I will go out on a limb and proclaim it a masterpiece that could have been.


----------



## KenOC (Mar 7, 2011)

hpowders said:


> I will go out on a limb and proclaim it a masterpiece that could have been.


Of course it could have been a total dog. "A finale with variations on Wellington's Victory, with real muskets."


----------



## Katie (Dec 13, 2013)

Definitely trending toward the inconoclastic, perhaps detectable tones of pre-punk a la The Velvet Underground or The Stooges.../K


----------



## hpowders (Dec 23, 2013)

If anybody here finds out for sure, please let me know because I haven't the slightest idea.
Also please let me know if Mozart would have used a Basset Clarinet in A for his 42nd symphony.


----------



## Sid James (Feb 7, 2009)

Serge said:


> I am listening to his 9'th and it's mind-blowiing. So, any suggestions?


I don't know, we've got Dr. Barry Cooper's completion/realisation of Symphony #10 (more the latter than the former, since Cooper stiched together several sketches and filled in gaps as scholars usually do, to 'complete' it). The piece is on youtube. I recently heard it again and it sounds to my ears quite mellow, in parts much like a Mendelssohn slow movement, in other parts quite forceful and vigorous as we are used to with LvB.

But I think its too hard to predict. You look at Schubert, we've got his first 6 symphonies then a blank (no 'No. 7,' again I think sketches do exist and they have been elaborated or realised), then you get Symphony #8 (the famous "Unfinished") which is completely different to No. 6. While No. 8 has more emotional depth than in any of the other symphonies before (probably more than all of them put together?) and would have been longer than any of the preceding ones if completed, No. 6 is a symphony continuing the traditions laid down by Mozart, Haydn, and early Beethoven and adding a bit of Rossini's influence, since he was so huge in Vienna when Schubert composed it. Of course it displays Schubert's style as does any of his other symphonies, but it gives absolutely no clue as to what is to follow (either No. 8 or No. 9, "The Great C major").

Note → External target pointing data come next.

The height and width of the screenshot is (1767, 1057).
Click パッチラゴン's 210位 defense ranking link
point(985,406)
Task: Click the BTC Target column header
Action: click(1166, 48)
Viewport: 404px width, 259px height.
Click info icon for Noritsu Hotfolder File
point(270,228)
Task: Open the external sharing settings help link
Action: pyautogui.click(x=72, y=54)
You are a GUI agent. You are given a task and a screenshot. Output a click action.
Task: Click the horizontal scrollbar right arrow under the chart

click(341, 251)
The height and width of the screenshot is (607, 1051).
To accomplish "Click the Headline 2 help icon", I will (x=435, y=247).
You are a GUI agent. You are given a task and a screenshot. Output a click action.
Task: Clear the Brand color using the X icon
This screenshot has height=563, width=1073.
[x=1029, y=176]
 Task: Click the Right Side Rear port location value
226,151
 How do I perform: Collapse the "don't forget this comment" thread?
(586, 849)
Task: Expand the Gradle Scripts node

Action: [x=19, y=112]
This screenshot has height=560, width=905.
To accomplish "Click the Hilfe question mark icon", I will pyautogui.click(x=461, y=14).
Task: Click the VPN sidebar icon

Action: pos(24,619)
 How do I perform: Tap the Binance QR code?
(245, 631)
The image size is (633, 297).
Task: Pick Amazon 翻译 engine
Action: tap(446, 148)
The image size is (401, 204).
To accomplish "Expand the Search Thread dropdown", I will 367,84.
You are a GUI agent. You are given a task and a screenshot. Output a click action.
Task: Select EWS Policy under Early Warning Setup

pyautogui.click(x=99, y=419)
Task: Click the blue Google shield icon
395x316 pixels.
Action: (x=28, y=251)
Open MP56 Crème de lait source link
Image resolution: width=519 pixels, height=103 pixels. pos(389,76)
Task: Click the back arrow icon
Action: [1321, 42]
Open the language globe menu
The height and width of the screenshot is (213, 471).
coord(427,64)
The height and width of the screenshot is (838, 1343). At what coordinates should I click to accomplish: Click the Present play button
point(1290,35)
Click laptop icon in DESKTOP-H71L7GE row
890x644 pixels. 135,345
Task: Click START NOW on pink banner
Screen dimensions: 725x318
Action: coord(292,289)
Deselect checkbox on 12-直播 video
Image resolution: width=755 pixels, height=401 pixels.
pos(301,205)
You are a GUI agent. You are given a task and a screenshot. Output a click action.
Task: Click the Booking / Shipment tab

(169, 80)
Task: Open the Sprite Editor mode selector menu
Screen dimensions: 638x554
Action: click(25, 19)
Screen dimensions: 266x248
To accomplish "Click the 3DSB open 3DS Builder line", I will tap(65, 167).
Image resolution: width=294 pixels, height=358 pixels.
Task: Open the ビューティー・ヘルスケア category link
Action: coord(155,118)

So Beethoven is similar. Without a proper No. 10 we can't predict No. 11. The late quartets and sonatas came after his Symphony #9, so maybe they give more of a clue than Cooper's completion of Symphony #10 does anyway?


----------



## Art Rock (Nov 28, 2009)

For me, he peaked with the sixth, with a clear downward trend afterwards (8 less than 7, 9 less than 8). I doubt I would be very interested in his 10th or 11th. On the other hand, he might have surprised me.


----------



## KenOC (Mar 7, 2011)

Art Rock said:


> For me, he peaked with the sixth, with a clear downward trend afterwards (8 less than 7, 9 less than 8). I doubt I would be very interested in his 10th or 11th. On the other hand, he might have surprised me.


Curious what you think of his late sonatas, or quartets -- ?


----------



## brianvds (May 1, 2013)

In his late period, B. went to places no one has done before or since. Who knows what his 11th symphony might have been like!


----------